Screen-element location records
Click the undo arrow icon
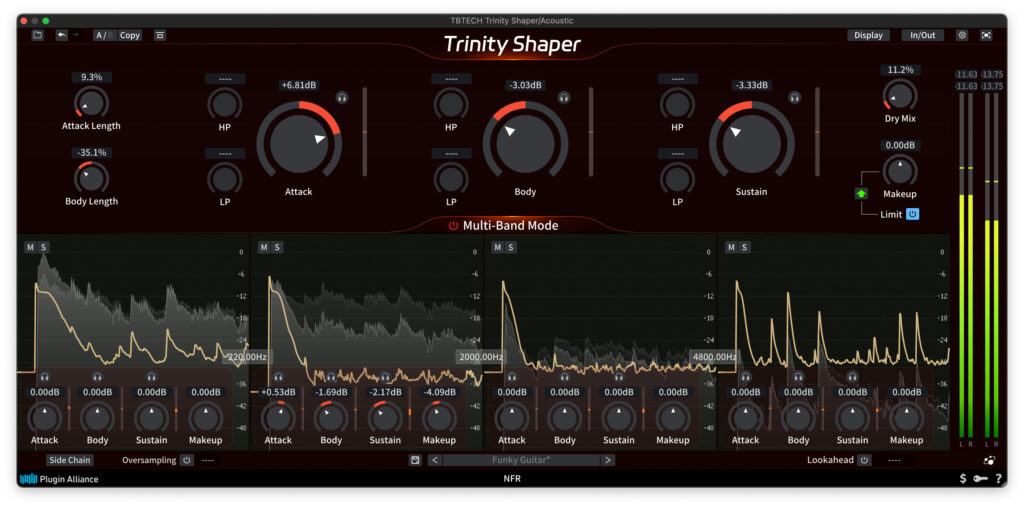Image resolution: width=1024 pixels, height=507 pixels. [x=62, y=35]
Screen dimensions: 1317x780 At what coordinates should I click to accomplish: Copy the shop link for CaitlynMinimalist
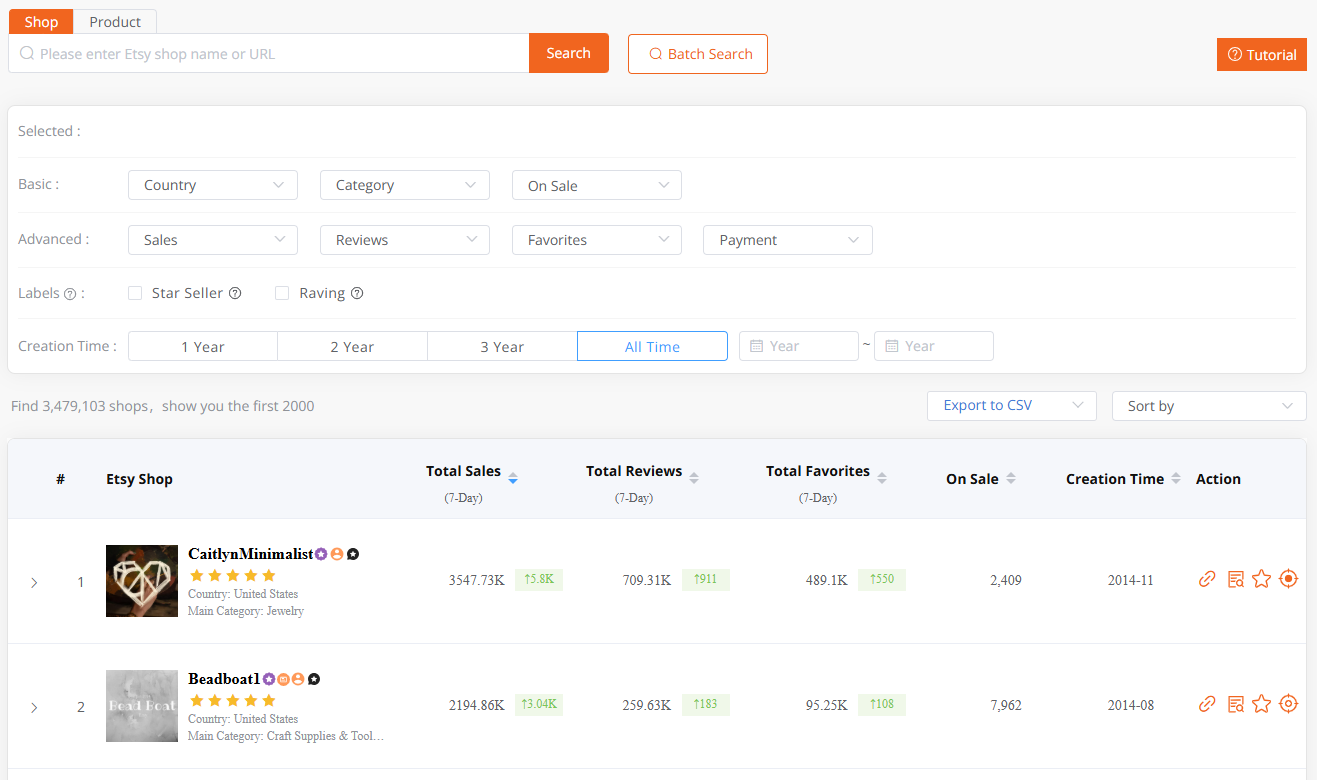click(x=1206, y=578)
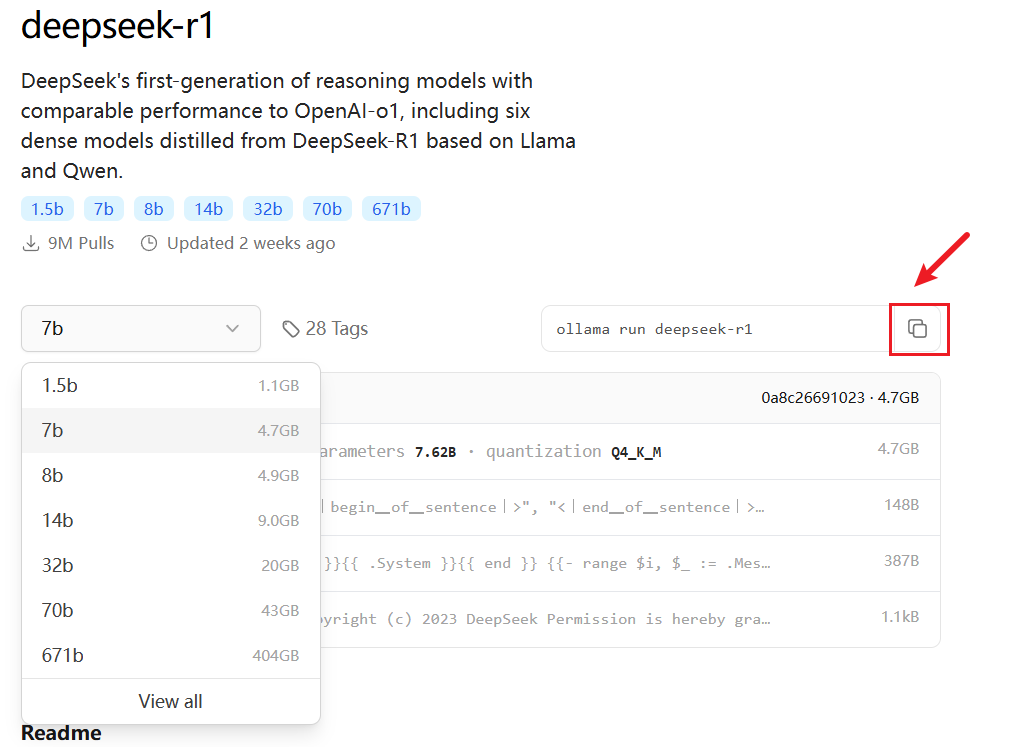Image resolution: width=1024 pixels, height=747 pixels.
Task: Click the 671b blue tag badge
Action: click(x=391, y=209)
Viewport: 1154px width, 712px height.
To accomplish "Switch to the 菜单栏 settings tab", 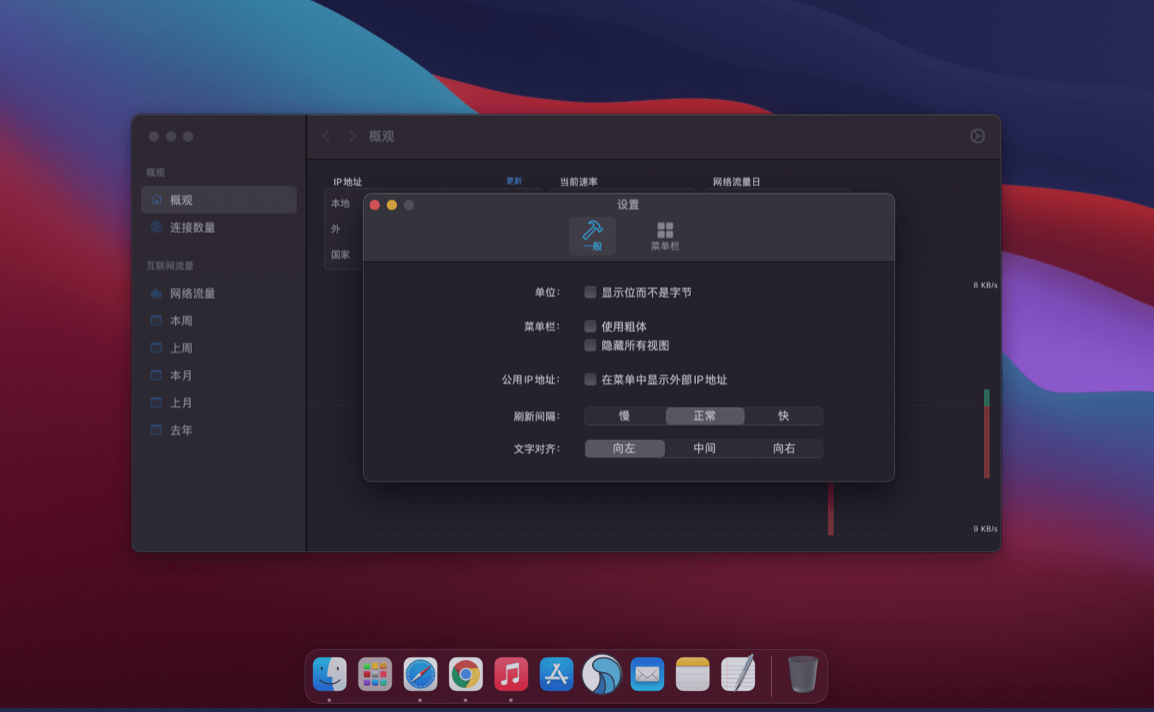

*YOUR TASK*: Print every one of the items above verbatim, omitting the pictures.

*WORKED SOLUTION*:
Click the undo arrow icon
Image resolution: width=1024 pixels, height=507 pixels. [x=62, y=35]
Screen dimensions: 1317x780 At what coordinates should I click to accomplish: Copy the shop link for CaitlynMinimalist
click(x=1206, y=578)
Image resolution: width=1024 pixels, height=747 pixels.
Task: Click the 671b blue tag badge
Action: click(x=391, y=209)
Viewport: 1154px width, 712px height.
To accomplish "Switch to the 菜单栏 settings tab", 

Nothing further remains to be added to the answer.